- Exercise text
Thursday, May 5, 2011

Day 24 - Dizzying Heights

I'm scared of heights.  Yep, surprised me too.  Trust me, its not something you want to find out the hard way.  I found out today in fact. Let me paint the picture for you.

We're at Pai Canyon. I'm perched on a rock that I'm pretty sure is limestone, and it feels insecure. Slippery. Like at any second I could lose my footing and fall to my death. My body goes into panic mode. I am literally paralysed with fear.  My legs start shaking and I feel like I cannot go on. Im stuck on this rock and my body won't work.  Hot, steamy tears spring from my eyes and roll down my cheeks.  This is not the first time this has happened.

Let me digress for a moment.  The first time this happened to me was on this trip also, we were in the Cameron Highlands doing that massive hike.  We were at the point when it really changes from hiking to climbing.  The ground is wet and muddy.  The branches are mossy, slippery and never entirely secure.  I've slipped about four times now and I'm stuck in a little crevice and cannot move.  My body is in panic mode. I can't breathe. I can't do anything to make my feet move.

So, back to the rock in Pai.  Tom comes over and counts me through my breathing. A technique he showed me when I fell off the ute, and is supremely effective.  It did not work so well this time. I could barely get the air down my lungs.  Tom made the comment that I dealt with  "falling off the back of a truck" better. It took a minute or two, but I finally regained the ability to breathe, stopped my legs from shaking and was able to continue on. I clambered out of that canyon as fast as I could and still feeling a bit shakey, sat in the shade for a minute.

In both of these circumstances, Tom has helped me to calm down and carry on.  In the first instance, I put it down to being extremely dehydrated and underfed.  I was embarrassed about it, and so put it out of my mind.  In the second instance it was worse.  It was scarier, and I had no logical explanation for what happened. I wasn't dehydrated, I wasn't hungover, I was fucking scared.  It sounds funny to say, but it scares me how scared I was.  It is a weakness I didn't know I had.  And I don't like weaknesses.  Not unless they involve say, chocolate or sex (hey, or both!). This is something I'm definitely going to have to work through.  But I will.  By the end of this trip (and with heaps of Tom's help) I'm sure I'll be rock climbing over the scariest of peaks.


After that ordeal, it was onto the waterfall! Or rather, a waterfall, as Pai has many, many waterfalls.  We scootered to one yesterday as well in fact.  The problem is, I don't remember the obscure names of these beautiful waterfalls.  But yesterday's waterfall will be known as the Waterfall of Lost Possessions.  Mallery lost her sunglasses when they fell down a particularly steep rock, and Tom lost his glasses in the pursuit of a piece of tropical fruit.  His efforts were infact fruitless (pun intended), as when we cracked open said fruit, that he had worked so hard to reach, it smelt like moldy soap, and tasted even worse. But today's waterfall wasn't so bittersweet.  The water level was really low, so we couldn't really swim, but it was so nice to cool off under the pounding water, and I could feel it realising all the tension in me after the canyon.  So I'm calling today's waterfall the Waterfall of Therapeutic Powers, because it instantly made me feel so much better.



So that's day 3 in Pai.  Tomorrow is my last day in Pai, hopefully it won't have me pushing the panic button quite so vigorously.  But who knows what adventures tomorrow will bring? That is the beauty of travelling.

- Your task
List every real place name in the travel diary entry above, excluding the nicknames the writer invents for the waterfalls.

- Provided records
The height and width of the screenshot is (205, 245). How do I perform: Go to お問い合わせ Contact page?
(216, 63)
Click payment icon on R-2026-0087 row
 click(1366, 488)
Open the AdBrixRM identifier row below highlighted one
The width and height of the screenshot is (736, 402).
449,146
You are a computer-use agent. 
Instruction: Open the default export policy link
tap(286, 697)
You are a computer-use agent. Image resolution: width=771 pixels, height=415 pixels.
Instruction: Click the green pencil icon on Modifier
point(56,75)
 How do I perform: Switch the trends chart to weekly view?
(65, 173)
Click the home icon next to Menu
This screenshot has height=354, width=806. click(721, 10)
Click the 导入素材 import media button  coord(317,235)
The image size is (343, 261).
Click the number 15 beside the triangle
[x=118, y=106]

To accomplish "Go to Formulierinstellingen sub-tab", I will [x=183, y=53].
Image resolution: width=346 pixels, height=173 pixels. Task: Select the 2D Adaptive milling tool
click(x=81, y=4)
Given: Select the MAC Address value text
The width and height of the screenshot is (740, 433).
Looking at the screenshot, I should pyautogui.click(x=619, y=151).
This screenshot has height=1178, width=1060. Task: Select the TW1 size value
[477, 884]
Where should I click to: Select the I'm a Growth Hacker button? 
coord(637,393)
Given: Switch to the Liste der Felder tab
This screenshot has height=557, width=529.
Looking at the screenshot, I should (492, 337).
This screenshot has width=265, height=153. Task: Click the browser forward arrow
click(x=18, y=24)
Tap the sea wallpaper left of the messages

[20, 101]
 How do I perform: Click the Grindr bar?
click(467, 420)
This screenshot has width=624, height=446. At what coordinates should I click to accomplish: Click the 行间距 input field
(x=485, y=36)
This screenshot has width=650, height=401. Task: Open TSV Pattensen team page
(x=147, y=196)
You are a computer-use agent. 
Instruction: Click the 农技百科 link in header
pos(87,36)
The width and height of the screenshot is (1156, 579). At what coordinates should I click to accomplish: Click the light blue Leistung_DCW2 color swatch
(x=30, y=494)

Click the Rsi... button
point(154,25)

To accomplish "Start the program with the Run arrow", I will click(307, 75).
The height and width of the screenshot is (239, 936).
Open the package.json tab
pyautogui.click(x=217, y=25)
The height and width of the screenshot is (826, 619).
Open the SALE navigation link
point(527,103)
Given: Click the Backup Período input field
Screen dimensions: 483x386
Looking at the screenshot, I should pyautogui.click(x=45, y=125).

- Task output
Pai Canyon, Cameron Highlands, Pai